Jack popped open his beer and took a sip. “Forget the damn dog. Dog's a bad idea.”

She didn't answer. She turned in her stool to see who she knew in the bar. The room had paneled walls, a low ceiling and was cloudy with smoke. Four guys in camouflage jackets were at a table playing cards and puffing on
cigarettes. She recognized a couple of them. Retired towboat crew. Her family used to run a bar along the Mississippi that served river workers. The two men saw her and nodded. Another table was filled with guys in blaze orange caps. They were hunkered over a map, planning a deer hunt. Murphy was envious. She wished Jack was more of a hunter. Maybe she could get out this season with her brothers.
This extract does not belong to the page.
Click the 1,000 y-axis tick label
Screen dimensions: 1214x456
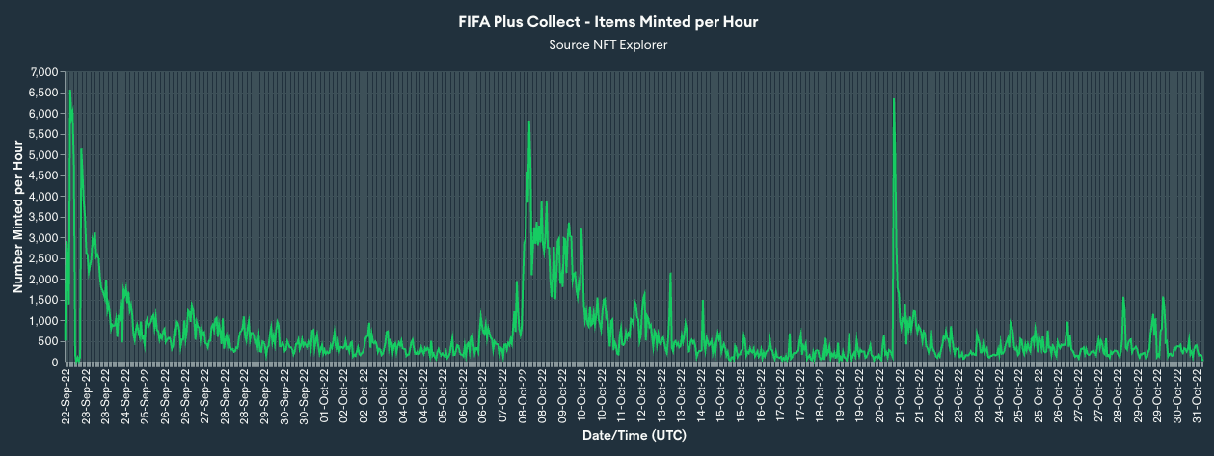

She turned around to sip her beer. The television behind the bar was turned to the news. Gunnar walked over to switch channels when a female reporter came on. She was standing in front of a church, interviewing a tall man. “Stop,” Murphy said. She strained to listen. “Turn it up.”

“One of your cases?” asked Gunnar.

Murphy didn't answer. She stared at the screen. The reporter was talking about how the tall guy was a traveling salesman who'd volunteered to join a search party. They were looking for a Moose Lake woman who'd disappeared Friday night after a wedding. “A bridesmaid who vanished,” the reporter said. She emphasized the word
bridesmaid
to show it made the story different. Special.

Jack watched his wife's face. “What is it, Paris?”

“I recognize him.”

“From where? Work?”

“No. Can't remember exactly. But not work.”

“Fuckin' tall as a house,” said Gunnar. He grabbed a bar rag and wiped the counter.

Murphy studied the man while he continued talking to the reporter about why he'd volunteered, how he'd wanted to help. His face was pale and smooth and his eyes dark. His lips were full. Almost a woman's mouth. He had black, slicked-back hair. In a strange way, he was attractive. Seductive. He looked like a vampire from a black-and-white movie. His left ear was weird. Looked as if he had two lobes. Some kind of accident? More familiar than his face was his voice. He had a trace of southern drawl, and a stutter. She could tell he was concentrating on his speech, pausing at words that were threatening to turn into a problem.
Who did she know with a stutter? No one came to mind.

“Hey!” yelled one of the deer hunters. “How about some ESPN instead of this crap?”

“Yeah. Yeah. Keep your shirt on.” Gunnar walked over to the television and switched channels.

Murphy rubbed her arms; she had goose bumps under her sweatshirt, but not from the cold. Talking more to herself than to Jack: “I know him. How do I know him?”

Jack drained his can and set it down. “How about some dinner, babe? Something from that Mexican market down the road. I could go for some beans and rice.”

“I've got stuff in the fridge,” she said. She took one more sip of beer and slid off the bar stool. “Let's get the guns and get outta here.”